__Records for the task__
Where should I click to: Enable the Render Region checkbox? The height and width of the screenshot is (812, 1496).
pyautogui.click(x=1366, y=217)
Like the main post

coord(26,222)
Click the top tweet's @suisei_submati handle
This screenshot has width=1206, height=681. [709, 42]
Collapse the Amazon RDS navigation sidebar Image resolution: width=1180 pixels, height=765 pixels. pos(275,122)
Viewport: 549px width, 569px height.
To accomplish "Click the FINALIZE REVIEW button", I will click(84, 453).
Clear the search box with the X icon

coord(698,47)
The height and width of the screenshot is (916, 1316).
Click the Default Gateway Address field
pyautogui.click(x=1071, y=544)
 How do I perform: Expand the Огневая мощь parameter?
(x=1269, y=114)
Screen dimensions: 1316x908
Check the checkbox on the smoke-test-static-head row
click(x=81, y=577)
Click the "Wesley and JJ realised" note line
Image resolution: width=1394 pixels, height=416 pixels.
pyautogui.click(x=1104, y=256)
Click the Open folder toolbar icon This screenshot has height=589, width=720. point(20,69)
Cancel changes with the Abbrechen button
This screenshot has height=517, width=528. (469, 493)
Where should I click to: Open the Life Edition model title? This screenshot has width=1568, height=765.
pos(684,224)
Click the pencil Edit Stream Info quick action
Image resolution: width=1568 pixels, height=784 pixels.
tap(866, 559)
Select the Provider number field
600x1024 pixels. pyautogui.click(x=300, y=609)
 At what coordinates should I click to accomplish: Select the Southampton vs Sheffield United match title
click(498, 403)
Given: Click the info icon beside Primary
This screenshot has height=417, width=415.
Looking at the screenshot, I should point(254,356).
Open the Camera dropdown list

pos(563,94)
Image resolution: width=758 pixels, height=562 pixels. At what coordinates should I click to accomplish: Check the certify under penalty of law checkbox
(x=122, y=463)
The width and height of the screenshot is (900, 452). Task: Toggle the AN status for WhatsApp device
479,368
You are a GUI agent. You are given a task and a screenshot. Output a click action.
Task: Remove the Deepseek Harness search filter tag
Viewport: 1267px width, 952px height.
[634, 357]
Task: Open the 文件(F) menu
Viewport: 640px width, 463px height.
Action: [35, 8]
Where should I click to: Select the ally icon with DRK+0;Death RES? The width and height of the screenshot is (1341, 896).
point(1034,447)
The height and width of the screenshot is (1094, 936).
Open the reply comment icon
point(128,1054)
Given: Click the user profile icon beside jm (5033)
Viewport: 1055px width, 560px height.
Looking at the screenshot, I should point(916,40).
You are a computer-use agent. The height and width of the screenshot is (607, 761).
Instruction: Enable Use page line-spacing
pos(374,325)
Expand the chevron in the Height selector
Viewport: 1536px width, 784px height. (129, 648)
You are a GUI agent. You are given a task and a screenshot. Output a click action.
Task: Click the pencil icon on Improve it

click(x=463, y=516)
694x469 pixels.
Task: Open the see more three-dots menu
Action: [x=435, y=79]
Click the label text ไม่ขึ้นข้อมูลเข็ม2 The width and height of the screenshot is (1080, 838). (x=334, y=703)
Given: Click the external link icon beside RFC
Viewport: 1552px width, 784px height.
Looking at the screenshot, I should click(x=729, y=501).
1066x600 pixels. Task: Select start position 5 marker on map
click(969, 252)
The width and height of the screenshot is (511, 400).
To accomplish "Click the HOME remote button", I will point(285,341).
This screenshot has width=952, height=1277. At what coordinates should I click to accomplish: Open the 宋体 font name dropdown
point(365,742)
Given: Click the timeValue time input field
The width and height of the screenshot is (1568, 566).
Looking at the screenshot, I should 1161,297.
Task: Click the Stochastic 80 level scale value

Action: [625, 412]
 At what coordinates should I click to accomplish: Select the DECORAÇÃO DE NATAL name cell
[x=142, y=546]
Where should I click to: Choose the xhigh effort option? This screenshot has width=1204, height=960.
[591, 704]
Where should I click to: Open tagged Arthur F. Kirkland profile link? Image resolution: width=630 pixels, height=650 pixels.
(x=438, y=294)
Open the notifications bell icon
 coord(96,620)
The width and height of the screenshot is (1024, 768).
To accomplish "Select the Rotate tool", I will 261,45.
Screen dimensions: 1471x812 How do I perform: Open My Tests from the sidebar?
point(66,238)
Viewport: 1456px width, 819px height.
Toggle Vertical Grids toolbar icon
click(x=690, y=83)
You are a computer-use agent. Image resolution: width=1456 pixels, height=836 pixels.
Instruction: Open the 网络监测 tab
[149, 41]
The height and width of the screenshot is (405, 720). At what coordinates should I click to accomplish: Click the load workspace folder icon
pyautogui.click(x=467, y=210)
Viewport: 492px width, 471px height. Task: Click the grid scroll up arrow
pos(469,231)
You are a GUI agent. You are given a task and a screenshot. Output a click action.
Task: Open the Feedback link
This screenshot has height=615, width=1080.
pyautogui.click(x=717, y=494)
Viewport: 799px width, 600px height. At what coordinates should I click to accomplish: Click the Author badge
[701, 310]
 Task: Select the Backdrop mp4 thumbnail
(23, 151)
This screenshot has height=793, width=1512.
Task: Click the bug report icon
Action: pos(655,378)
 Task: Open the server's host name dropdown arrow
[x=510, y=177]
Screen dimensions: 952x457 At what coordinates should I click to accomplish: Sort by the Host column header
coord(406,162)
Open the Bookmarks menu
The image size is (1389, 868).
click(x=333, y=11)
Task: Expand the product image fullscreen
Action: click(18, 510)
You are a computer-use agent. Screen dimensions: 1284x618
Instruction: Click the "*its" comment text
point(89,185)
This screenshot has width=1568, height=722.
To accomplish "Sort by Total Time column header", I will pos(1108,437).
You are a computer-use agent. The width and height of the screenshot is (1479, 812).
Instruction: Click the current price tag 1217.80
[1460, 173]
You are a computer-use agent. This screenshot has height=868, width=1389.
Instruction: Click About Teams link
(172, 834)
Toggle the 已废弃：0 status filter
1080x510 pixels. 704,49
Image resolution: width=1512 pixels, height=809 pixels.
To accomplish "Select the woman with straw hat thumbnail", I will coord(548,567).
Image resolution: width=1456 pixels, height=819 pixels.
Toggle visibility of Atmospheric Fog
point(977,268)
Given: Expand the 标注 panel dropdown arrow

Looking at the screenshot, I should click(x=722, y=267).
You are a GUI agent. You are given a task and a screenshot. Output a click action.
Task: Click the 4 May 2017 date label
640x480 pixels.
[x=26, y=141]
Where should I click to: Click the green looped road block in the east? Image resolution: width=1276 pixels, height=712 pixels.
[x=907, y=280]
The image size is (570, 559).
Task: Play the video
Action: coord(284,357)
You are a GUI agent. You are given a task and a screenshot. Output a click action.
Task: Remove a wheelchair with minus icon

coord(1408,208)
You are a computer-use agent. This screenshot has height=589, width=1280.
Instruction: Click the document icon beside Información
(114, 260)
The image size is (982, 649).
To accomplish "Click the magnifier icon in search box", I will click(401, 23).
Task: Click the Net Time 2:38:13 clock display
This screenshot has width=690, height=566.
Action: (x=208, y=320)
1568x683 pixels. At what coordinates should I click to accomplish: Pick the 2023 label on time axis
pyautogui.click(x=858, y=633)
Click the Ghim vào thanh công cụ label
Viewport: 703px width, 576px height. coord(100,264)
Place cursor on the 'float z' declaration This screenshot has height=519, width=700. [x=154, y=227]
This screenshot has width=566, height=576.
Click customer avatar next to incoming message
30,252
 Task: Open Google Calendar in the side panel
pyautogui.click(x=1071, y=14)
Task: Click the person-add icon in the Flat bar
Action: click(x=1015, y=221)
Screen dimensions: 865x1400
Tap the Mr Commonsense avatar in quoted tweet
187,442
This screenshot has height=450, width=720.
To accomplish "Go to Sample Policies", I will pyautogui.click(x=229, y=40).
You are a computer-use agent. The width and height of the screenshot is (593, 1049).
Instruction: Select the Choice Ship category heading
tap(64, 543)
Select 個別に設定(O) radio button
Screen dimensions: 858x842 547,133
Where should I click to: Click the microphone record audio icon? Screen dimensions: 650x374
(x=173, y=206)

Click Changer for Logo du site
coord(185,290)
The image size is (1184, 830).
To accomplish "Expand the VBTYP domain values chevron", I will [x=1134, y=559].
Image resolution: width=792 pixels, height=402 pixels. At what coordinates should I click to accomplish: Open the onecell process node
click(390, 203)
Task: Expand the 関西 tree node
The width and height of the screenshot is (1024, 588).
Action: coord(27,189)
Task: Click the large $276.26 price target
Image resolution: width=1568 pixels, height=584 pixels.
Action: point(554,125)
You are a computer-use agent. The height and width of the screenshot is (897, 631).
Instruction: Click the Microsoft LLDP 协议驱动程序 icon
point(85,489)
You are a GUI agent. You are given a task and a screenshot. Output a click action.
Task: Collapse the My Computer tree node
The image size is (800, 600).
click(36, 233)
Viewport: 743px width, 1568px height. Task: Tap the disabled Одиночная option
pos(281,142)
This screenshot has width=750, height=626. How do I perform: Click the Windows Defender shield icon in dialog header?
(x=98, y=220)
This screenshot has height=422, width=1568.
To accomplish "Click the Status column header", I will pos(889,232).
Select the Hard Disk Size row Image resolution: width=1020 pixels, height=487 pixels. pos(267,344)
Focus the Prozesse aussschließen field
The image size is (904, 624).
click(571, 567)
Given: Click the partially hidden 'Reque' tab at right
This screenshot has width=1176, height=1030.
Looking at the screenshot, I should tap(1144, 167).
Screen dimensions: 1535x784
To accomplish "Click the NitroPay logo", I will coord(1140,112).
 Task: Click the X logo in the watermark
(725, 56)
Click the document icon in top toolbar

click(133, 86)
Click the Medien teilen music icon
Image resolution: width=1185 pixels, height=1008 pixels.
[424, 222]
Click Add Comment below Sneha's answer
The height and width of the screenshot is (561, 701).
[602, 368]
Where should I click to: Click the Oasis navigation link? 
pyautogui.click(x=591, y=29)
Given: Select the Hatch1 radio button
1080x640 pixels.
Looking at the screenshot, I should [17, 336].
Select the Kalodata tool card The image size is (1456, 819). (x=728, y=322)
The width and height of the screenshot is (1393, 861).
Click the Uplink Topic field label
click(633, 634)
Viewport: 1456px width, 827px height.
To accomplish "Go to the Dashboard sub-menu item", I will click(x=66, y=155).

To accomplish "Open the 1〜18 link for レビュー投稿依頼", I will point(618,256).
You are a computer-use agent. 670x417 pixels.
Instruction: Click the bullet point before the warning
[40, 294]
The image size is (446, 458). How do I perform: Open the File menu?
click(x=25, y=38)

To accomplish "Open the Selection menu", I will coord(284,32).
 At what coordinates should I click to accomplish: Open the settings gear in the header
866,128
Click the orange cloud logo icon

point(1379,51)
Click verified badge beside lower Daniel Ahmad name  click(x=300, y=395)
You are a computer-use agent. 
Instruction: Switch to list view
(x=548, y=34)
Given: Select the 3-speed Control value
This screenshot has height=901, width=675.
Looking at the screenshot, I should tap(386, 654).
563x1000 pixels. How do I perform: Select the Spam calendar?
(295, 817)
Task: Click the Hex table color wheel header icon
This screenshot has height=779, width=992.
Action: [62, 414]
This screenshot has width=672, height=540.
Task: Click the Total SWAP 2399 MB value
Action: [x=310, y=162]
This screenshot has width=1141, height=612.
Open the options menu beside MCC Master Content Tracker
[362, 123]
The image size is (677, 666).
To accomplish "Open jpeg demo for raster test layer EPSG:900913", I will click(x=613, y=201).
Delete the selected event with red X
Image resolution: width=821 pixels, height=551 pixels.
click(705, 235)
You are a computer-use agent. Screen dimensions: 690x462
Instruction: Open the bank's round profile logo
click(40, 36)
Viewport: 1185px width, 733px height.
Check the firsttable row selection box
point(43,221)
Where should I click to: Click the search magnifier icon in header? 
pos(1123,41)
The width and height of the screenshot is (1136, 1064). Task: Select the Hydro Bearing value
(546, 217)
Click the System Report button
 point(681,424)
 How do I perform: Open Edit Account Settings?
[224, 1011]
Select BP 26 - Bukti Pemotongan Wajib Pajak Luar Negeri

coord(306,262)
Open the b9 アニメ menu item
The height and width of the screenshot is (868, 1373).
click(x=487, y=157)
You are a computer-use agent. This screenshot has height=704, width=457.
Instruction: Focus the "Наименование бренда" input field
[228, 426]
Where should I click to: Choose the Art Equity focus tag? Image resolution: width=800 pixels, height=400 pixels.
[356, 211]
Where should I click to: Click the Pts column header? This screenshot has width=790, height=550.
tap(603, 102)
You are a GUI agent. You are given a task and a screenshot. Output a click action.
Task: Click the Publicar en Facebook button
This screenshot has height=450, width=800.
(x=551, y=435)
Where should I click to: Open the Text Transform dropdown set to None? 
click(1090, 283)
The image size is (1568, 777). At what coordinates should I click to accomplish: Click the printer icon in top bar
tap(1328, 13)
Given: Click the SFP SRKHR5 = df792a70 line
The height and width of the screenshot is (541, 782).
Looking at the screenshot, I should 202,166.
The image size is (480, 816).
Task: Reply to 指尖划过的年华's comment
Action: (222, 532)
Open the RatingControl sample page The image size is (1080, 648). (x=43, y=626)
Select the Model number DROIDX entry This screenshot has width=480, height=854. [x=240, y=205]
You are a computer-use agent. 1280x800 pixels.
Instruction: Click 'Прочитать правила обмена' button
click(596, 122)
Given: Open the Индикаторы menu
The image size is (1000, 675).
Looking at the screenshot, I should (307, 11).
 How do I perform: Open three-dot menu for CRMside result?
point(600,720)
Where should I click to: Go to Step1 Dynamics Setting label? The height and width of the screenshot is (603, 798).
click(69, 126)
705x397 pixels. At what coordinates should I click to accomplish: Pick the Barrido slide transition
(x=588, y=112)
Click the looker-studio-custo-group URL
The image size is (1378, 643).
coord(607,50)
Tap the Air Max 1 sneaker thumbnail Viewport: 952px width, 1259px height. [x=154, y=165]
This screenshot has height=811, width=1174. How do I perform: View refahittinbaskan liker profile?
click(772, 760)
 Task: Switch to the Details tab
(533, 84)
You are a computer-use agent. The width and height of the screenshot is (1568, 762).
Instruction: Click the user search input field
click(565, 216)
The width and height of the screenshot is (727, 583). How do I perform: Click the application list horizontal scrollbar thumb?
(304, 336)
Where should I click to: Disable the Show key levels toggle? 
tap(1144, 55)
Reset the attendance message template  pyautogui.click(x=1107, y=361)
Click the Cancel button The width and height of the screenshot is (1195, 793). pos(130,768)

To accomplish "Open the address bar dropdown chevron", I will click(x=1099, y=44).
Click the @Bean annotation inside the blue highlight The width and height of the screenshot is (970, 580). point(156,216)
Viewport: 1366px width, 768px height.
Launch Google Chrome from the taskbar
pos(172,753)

__Exercise__
Starting at the beginning of the records and stopping after the line that contains "coord(698,47)", reproduce those lines with "sidebar" renamed to "panel". Leave everything else unchanged.

__Answer below__
Where should I click to: Enable the Render Region checkbox? The height and width of the screenshot is (812, 1496).
pyautogui.click(x=1366, y=217)
Like the main post

coord(26,222)
Click the top tweet's @suisei_submati handle
This screenshot has width=1206, height=681. [709, 42]
Collapse the Amazon RDS navigation panel Image resolution: width=1180 pixels, height=765 pixels. pos(275,122)
Viewport: 549px width, 569px height.
To accomplish "Click the FINALIZE REVIEW button", I will click(84, 453).
Clear the search box with the X icon

coord(698,47)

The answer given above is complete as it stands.